* [Selected extract]:
This is an archive of the discontinued LLVM Phabricator instance.

[InstCombine] simplify masked load intrinsics with constant masks
ClosedPublic

Authored by spatel on Jan 28 2016, 12:45 PM.

Download Raw Diff

Details

Reviewers

RKSimon
delena
igorb

Commits

rGb695c5557cc9: [InstCombine] simplify masked load intrinsics with all ones or zeros masks
rL259369: [InstCombine] simplify masked load intrinsics with all ones or zeros masks

Summary

A masked load with a zero mask means there's no load.
A masked load with an allOnes mask means it's a normal vector load.

I think something similar may be happening in CodeGenPrepare with D13855, but it doesn't trigger for a target that actually supports these ops (an x86 AVX target for example). We may be able to remove some of that logic. Doing these transforms in InstCombine is a better solution because it will trigger sooner and allow more optimizations from other passes.

Eventually, I think we should be able to replace the x86 intrinsics with the llvm IR intrinsics.

Diff Detail

Repository: rL LLVM

Event Timeline

spatel updated this revision to Diff 46305.Jan 28 2016, 12:45 PM

spatel retitled this revision from to [InstCombine] simplify masked load intrinsics with constant masks.

spatel updated this object.

spatel added reviewers: delena, igorb, RKSimon.

spatel added a subscriber: llvm-commits.

* [Available data]:

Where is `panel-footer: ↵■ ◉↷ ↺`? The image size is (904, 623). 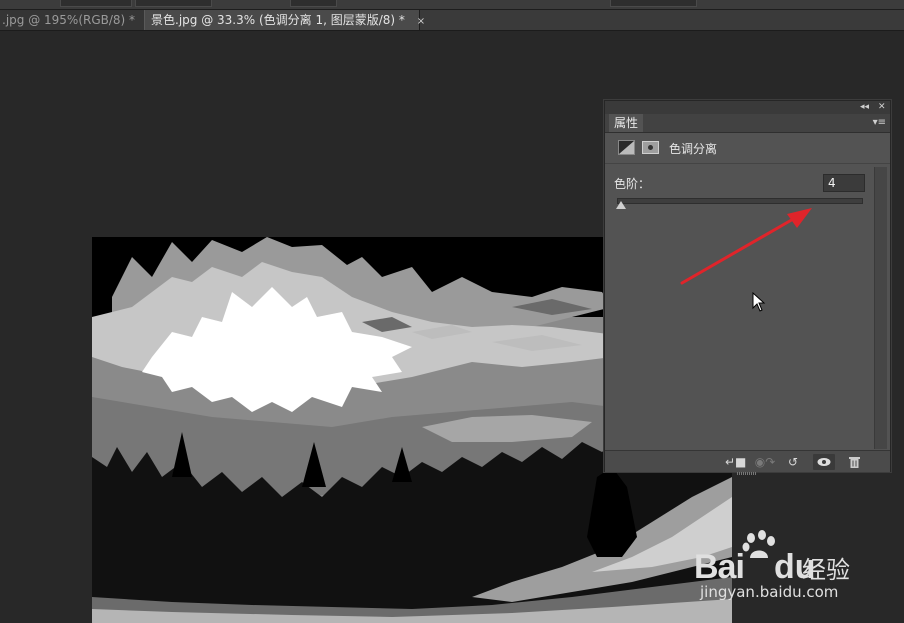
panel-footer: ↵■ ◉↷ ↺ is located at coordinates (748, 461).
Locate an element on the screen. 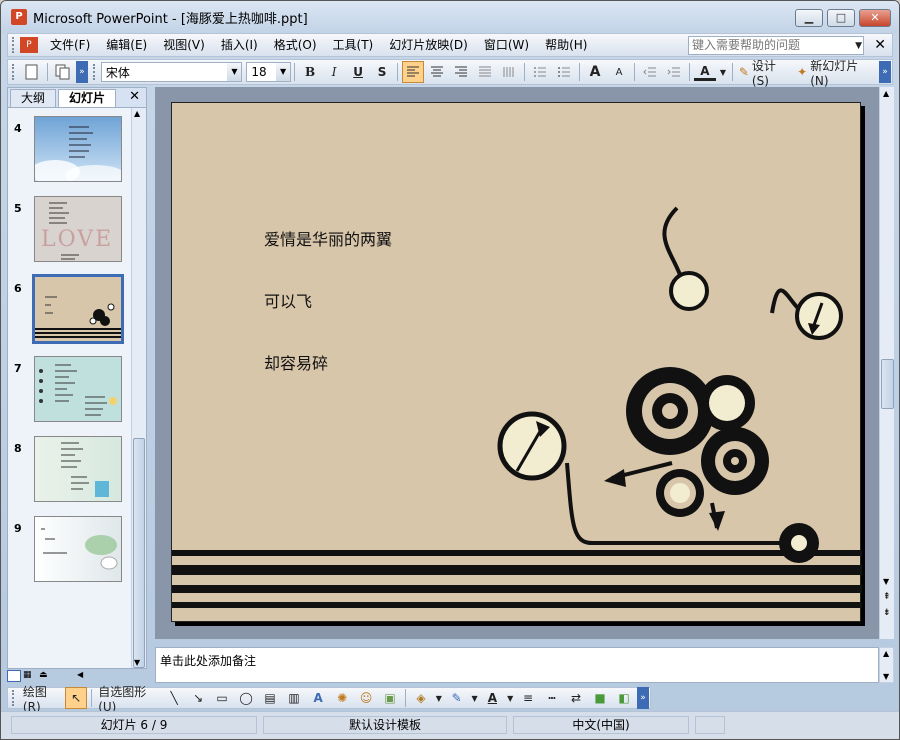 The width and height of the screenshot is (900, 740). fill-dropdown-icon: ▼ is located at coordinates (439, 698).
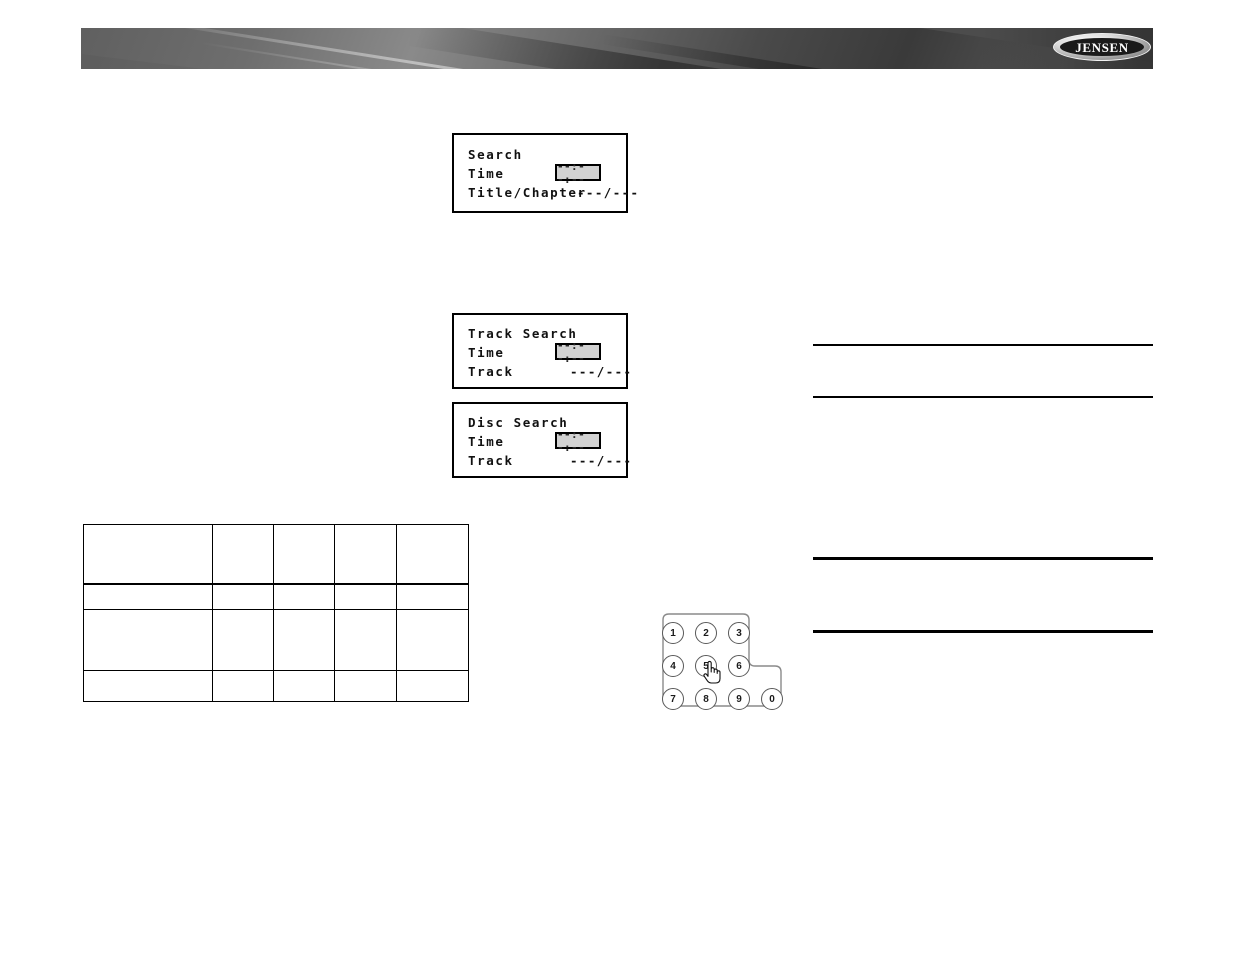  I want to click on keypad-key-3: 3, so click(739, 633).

* [Task statement]:
Continue the code review page on simplifying masked load intrinsics, starting after its last line. The material is not needed here.

* [Reply to the task]:
Herald added a subscriber: mcrosier. · View Herald TranscriptJan 28 2016, 12:45 PM

Some minor thoughts - I'd like to see what others have to say as well though.

lib/Transforms/InstCombine/InstCombineCalls.cpp
690 ↗	(On Diff #46305)	Minor: You can relax the type requirements by using Constant::isNullValue() and Constant::isAllOnesValue() But this is true for a lot of the code in InstCombineCalls.cpp .....
708 ↗	(On Diff #46305)	I'm really not sure whether we should try to do this here or leaving it until lowering. Its making a big assumption that the target is good at scalar loads + insertions.

spatel added inline comments.Jan 29 2016, 1:48 PM

lib/Transforms/InstCombine/InstCombineCalls.cpp
690 ↗	(On Diff #46305)	Yes, that makes the code simpler. I think we still want all of the asserts for sanity checking the intrinsic signature, but let me know if I'm missing anything.
708 ↗	(On Diff #46305)	I wasn't sure about that when I wrote it, so I threw it in to see what the consensus might be. But I agree with you now. Although I would only expect this intrinsic to be formed from C a intrinsic or the vectorizers, and therefore, implying that the masked op is supported by the target, we shouldn't assume that also means that other vector ops are supported equally. It could also be wrong if someone's trying to minimize size (-Oz). Let's handle other constant values in the DAG.

Patch updated based on feedback from Simon:

Cast the mask to plain 'Constant' for simpler predicates.
Remove the 'TODO' and associated test cases for constant masks with a single set bit.

delena added inline comments.Jan 30 2016, 11:38 PM

lib/Transforms/InstCombine/InstCombineCalls.cpp
678 ↗	(On Diff #46427)	Verifier checks intrinsic signature. You don't need these checks at all.
840 ↗	(On Diff #46427)	Not sure that you can handle masked gather/scatter this way.

Patch updated: remove assertions because these are or should be handled by the IR verifier.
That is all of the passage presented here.